Domestic Equity Market

The S&P 500 Index rose 0.36 percent this week as the equity market shrugged off initially disappointing news from both the Federal Reserve and European Central Bank (ECB). The market rallied strongly on Friday to erase losses from earlier in the week. It appears the market also negatively reacted to the news that Knight Capital lost $440 million in a mini “flash crash” for the firm caused by a software glitch. By Friday, the company was able to secure short-term financing to continue trading and this appeared to be a relief to the market.

Domestic Equity Market

 

Strengths

 

  • The technology sector was the best performer this week rising 1.52 percent driven by a stealth rally in Apple which rose by more than 4 percent this week, along with healthy performances from Teradata, Microchip Technologies and Cisco. 

  • The financial sector was once again near the top of the performance charts with solid performances from the insurance companies as Metlife, Lincoln National, Prudential and Allstate all reported earnings this week that were well received by the market.

  • Frontier Communications was the best performer in the S&P 500 this week, rising by 18 percent on better than expected second quarter results and an improving outlook.

 

Weaknesses

 

  • The healthcare sector lagged as managed care companies and healthcare distributors sold off sharply on disappointing quarterly results.
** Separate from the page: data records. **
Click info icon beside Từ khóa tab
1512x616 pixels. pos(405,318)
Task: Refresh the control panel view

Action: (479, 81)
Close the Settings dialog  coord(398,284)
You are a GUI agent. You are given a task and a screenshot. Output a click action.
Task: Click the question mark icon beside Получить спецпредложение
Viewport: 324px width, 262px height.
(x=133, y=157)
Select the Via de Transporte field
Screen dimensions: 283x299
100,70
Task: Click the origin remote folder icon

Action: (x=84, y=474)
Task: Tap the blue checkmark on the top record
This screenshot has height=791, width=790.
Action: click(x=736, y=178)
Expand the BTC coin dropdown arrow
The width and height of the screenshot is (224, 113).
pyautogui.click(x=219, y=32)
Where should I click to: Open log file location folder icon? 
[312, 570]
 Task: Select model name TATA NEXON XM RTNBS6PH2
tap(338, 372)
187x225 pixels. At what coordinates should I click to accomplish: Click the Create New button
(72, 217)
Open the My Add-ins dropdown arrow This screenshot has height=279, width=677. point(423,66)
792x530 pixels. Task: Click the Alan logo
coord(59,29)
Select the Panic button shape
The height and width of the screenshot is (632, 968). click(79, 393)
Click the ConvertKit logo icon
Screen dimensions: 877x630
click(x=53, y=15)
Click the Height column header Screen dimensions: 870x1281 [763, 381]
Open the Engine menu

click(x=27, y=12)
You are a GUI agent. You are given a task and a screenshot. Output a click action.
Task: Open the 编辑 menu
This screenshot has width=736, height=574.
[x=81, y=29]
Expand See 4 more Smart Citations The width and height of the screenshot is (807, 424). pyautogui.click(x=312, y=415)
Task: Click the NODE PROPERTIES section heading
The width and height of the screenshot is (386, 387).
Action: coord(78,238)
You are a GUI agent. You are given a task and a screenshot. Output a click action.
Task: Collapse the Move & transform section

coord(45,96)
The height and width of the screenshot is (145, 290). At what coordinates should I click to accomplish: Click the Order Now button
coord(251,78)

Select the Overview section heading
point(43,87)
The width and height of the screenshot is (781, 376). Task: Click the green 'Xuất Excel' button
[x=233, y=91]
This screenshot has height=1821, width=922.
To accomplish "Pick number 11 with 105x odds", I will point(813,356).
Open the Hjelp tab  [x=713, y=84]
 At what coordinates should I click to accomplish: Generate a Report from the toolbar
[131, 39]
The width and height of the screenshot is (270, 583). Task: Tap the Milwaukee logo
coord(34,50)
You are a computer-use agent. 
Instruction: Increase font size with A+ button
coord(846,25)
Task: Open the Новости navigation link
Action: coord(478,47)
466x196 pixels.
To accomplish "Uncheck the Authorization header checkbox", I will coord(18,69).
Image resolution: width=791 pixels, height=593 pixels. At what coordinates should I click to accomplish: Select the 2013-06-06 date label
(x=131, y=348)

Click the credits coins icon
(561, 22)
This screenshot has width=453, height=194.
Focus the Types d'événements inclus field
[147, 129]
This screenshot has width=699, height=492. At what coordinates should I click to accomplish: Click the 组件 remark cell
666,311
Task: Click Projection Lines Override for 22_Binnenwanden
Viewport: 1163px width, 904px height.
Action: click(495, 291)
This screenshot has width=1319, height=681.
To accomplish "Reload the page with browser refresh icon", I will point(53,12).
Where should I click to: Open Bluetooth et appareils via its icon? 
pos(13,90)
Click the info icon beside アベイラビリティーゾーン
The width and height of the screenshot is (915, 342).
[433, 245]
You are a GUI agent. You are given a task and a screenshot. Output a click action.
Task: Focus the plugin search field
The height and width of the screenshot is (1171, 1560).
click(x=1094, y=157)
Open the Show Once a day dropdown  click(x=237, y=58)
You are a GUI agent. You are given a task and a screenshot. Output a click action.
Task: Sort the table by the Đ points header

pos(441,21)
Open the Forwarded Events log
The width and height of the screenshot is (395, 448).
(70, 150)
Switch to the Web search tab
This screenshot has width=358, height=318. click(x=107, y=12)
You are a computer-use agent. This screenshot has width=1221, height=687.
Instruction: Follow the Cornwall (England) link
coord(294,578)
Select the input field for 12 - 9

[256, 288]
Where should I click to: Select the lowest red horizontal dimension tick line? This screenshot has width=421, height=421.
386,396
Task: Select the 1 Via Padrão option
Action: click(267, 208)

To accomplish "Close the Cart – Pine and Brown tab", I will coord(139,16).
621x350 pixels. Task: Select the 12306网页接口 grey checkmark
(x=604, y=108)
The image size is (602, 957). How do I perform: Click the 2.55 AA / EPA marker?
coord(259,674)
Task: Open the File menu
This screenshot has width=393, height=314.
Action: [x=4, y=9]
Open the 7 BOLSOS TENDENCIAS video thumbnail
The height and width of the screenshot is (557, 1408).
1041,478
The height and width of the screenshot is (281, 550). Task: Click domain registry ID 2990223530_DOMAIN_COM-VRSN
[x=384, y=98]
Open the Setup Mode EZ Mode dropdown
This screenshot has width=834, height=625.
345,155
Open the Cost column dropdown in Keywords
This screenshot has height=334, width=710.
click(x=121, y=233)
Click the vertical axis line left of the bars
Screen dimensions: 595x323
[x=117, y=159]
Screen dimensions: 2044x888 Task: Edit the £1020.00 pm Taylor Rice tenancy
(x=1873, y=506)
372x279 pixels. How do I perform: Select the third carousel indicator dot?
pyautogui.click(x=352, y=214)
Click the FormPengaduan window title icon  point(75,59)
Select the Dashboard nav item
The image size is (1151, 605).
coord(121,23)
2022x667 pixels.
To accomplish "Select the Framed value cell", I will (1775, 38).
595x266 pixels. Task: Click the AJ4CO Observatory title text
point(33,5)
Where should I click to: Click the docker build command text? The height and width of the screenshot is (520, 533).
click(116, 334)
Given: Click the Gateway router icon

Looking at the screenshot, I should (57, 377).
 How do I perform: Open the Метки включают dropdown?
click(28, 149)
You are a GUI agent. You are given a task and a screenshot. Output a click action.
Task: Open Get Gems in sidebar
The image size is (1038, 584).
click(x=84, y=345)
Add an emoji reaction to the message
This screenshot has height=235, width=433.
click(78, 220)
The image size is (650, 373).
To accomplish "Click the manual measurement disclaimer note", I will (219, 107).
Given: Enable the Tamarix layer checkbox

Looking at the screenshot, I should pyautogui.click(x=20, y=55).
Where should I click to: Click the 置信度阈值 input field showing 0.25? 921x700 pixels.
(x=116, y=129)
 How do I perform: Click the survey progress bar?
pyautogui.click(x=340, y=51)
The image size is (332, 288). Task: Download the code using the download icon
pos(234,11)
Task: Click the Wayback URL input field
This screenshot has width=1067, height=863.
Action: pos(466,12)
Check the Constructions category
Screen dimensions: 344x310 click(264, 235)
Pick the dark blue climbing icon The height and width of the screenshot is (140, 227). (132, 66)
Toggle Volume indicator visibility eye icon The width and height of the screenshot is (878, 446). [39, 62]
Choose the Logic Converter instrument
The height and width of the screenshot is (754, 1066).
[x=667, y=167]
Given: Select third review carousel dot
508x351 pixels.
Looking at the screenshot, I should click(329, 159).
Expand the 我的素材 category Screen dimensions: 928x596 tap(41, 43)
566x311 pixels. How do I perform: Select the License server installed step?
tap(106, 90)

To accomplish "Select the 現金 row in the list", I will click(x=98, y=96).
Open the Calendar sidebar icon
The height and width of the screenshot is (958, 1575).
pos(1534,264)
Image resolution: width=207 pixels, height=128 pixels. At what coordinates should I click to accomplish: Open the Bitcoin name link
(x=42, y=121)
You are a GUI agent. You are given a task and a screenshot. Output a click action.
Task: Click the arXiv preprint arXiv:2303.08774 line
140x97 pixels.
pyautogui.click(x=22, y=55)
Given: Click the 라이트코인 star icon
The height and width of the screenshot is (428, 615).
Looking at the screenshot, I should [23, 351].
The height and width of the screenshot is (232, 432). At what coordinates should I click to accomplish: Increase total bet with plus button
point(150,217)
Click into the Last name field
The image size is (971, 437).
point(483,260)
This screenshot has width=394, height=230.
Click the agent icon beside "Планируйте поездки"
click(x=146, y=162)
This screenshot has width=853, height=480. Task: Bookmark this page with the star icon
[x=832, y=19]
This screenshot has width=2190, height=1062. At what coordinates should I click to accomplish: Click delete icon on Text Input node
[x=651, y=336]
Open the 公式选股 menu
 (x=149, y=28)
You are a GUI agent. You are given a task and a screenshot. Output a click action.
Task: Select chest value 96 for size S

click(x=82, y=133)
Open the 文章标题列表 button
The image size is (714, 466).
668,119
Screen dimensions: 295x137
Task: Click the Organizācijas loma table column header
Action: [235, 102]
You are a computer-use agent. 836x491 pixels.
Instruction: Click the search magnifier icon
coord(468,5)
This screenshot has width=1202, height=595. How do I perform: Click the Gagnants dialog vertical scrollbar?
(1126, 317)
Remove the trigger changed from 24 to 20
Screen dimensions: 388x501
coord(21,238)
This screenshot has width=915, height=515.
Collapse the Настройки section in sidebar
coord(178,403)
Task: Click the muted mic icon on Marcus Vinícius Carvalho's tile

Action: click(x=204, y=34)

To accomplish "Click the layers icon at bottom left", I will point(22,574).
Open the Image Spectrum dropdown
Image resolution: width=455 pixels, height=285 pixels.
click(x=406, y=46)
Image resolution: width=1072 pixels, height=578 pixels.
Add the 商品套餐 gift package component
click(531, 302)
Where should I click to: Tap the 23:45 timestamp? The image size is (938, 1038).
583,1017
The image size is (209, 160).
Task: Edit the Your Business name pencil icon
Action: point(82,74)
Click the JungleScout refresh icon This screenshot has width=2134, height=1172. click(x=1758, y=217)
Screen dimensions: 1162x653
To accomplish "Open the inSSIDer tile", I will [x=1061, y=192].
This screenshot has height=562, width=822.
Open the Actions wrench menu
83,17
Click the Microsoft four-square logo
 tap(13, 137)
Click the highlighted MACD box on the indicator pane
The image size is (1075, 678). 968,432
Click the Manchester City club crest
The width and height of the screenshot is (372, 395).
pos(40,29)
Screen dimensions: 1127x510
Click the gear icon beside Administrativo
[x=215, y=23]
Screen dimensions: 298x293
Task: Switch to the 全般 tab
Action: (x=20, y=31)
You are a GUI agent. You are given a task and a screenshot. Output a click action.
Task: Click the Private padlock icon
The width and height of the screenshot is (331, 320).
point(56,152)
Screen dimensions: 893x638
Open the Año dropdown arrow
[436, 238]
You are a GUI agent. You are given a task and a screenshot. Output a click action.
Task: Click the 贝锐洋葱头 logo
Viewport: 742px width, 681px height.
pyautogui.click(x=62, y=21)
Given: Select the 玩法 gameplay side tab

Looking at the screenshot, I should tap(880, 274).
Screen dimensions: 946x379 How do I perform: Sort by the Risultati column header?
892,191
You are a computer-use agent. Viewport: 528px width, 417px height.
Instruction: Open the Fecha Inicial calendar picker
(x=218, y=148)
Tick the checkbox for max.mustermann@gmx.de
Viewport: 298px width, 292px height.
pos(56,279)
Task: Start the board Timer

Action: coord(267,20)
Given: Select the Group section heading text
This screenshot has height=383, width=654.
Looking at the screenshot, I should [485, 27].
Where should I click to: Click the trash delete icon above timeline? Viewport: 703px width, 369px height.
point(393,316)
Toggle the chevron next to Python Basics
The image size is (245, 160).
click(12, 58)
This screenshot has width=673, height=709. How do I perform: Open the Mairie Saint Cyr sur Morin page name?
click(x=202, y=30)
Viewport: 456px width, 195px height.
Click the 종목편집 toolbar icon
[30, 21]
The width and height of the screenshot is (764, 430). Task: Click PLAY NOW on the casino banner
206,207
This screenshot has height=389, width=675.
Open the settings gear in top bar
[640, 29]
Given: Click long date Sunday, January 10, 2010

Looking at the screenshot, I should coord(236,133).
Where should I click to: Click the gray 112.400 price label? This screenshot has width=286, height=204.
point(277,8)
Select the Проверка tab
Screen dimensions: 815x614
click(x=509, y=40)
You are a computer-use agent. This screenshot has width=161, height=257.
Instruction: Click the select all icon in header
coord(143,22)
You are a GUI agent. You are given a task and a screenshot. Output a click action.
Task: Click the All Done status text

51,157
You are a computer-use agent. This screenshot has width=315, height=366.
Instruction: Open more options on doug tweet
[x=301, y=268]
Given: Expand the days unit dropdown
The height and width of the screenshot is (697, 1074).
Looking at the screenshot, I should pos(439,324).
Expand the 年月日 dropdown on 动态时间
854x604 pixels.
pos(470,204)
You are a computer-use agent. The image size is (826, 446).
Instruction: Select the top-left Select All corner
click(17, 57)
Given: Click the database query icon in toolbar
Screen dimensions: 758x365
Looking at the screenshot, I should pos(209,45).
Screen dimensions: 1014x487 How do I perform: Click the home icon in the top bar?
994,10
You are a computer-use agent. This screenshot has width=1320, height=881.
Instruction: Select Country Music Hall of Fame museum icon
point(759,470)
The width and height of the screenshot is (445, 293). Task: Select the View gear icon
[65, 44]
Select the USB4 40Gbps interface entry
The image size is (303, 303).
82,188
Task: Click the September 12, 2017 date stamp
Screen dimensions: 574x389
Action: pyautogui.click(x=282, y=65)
Within the managed care industry group, Humana dropped more than 11 percent and in the distribution space, Cardinal Health fell by more than 7 percent.

  • Utilities also underperformed this week, bucking a recent positive trend for the sector.

  • Abercrombie & Fitch was the worst performer in the S&P 500 this week. The stock hit a three-year low as the company slashed its full-year earnings outlook by almost a third.

 

Opportunity

 

  • The market shifted its focus from earnings to central bank policy last week and that shift will likely dominate the price action for the next several weeks.

 

Threat

 

  • While policy makers in Europe have made strides to stabilize the economic situation, many risks remain and the situation remains very fluid.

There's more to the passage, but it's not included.